Waterbesparing waar kan, is bovendien belangrijk. “Op hete dagen zou het kunnen dat er verlies is door verdamping van water dat op de plant terechtkomt,” klinkt het. Een ander nadeel is dat men met een haspel een deel van de maïs kapot rijdt, met minder opbrengst tot gevolg. De landbouwer kan ook niet altijd beregenen met een haspel: tijdens de bloei beregenen is niet aangeraden, aangezien het stuifmeel zo kan worden weggespoeld door de kracht van het water. Dit heeft een slechtere bestuiving en bijgevolg kolfvorming als resultaat. Ten slotte wordt er van bovenaf beregend, waardoor de planten nat worden en er meer risico is op schimmelvorming.

Druppelirrigatie als alternatief?

Druppelirrigatie biedt ten opzichte van haspelberegening wel wat voordelen. Het is minder arbeidsintensief, is brandstof- en energiebesparend, en er is geen verlies in opbrengst omdat er geen maïs plat wordt gereden. Omdat er ondergronds wordt geïrrigeerd, is verdamping verwaarloosbaar, wordt stuifmeel niet afberegend en is de kans op schimmelvorming kleiner. Bovendien is er nog een mogelijkheid tot vloeibare bemesting (fertigatie).

Toch zijn er enkele nadelen te benoemen. Zo zijn er hoge initiële aankoop- en aanlegkosten, en vergt het wel wat tijd om druppelirrigatie aan te leggen. “En dat moet men doen zonder dat men weet of het nodig zal zijn”, klinkt het. Landbouwer Laurent Wyers geeft aan dat men afhankelijk van het type darmen om en bij de 1.100 euro/ha moet neertellen voor het druppelslangsysteem, met de kosten van een pomp bij. Een pomp kost doorgaans 6.000 euro, maar kan over 10 jaar afbetaald zijn. “Het is natuurlijk een kwestie van wat je wil. Stevige darmen kosten meer. En een pomp is pas rendabel als je veel oppervlakte maïs hebt staan”, legt Laurent uit.

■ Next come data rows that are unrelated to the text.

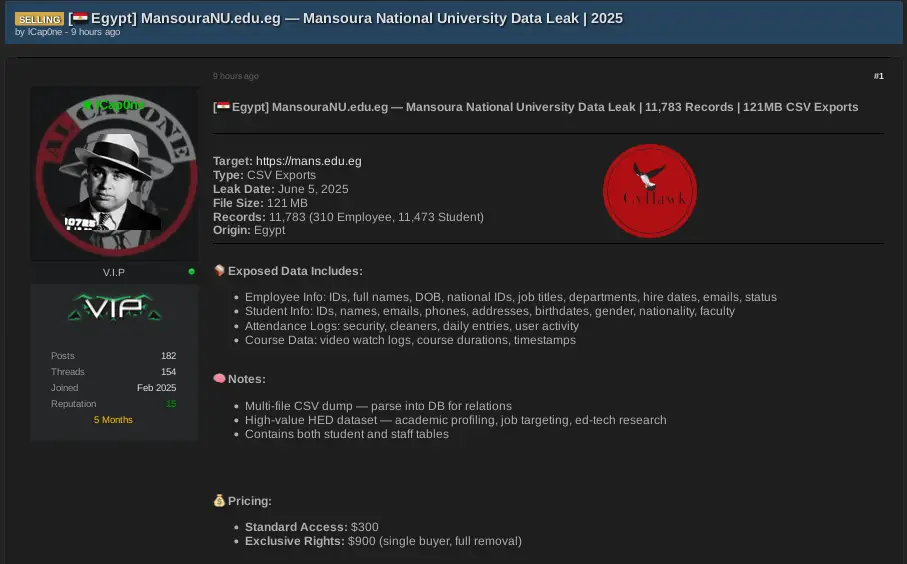907x564 pixels.
Task: Click the reputation value 15
Action: click(x=170, y=404)
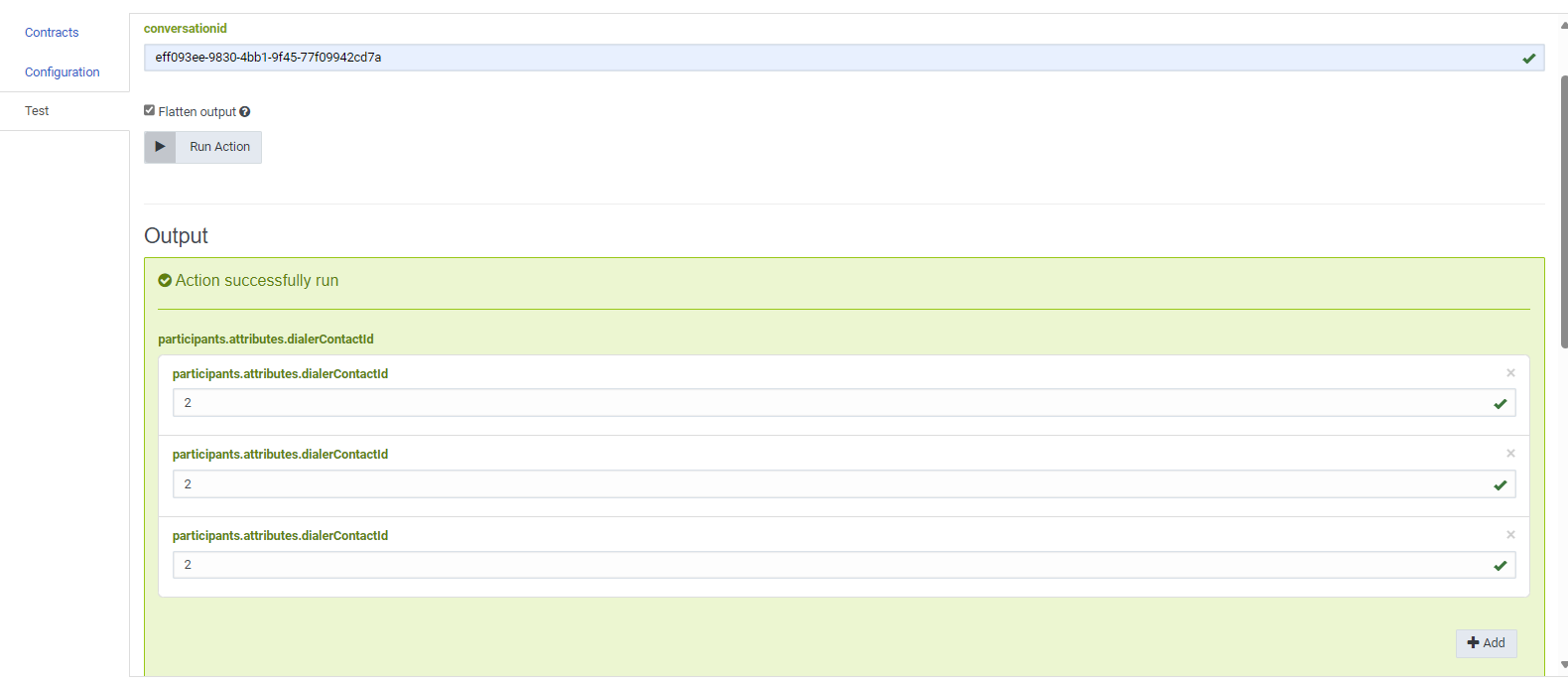Toggle the Flatten output checkbox
1568x681 pixels.
[150, 111]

Sommige soorten darmen moeten bovendien ieder jaar worden vervangen, dus er is wel sprake van wat afval. “Het zijn vooral de zachte druppeldarmen die vervangen moeten worden. De stevige darmen zijn duurder, maar wel het meest duurzaam, als deze meerdere jaren kunnen worden hergebruikt daalt de investeringskost drastisch”, aldus nog Palmans. Problemen tijdens irrigatie kunnen dan weer zijn dat lekken minder zichtbaar zijn en dat er mogelijkheid is op verstopping.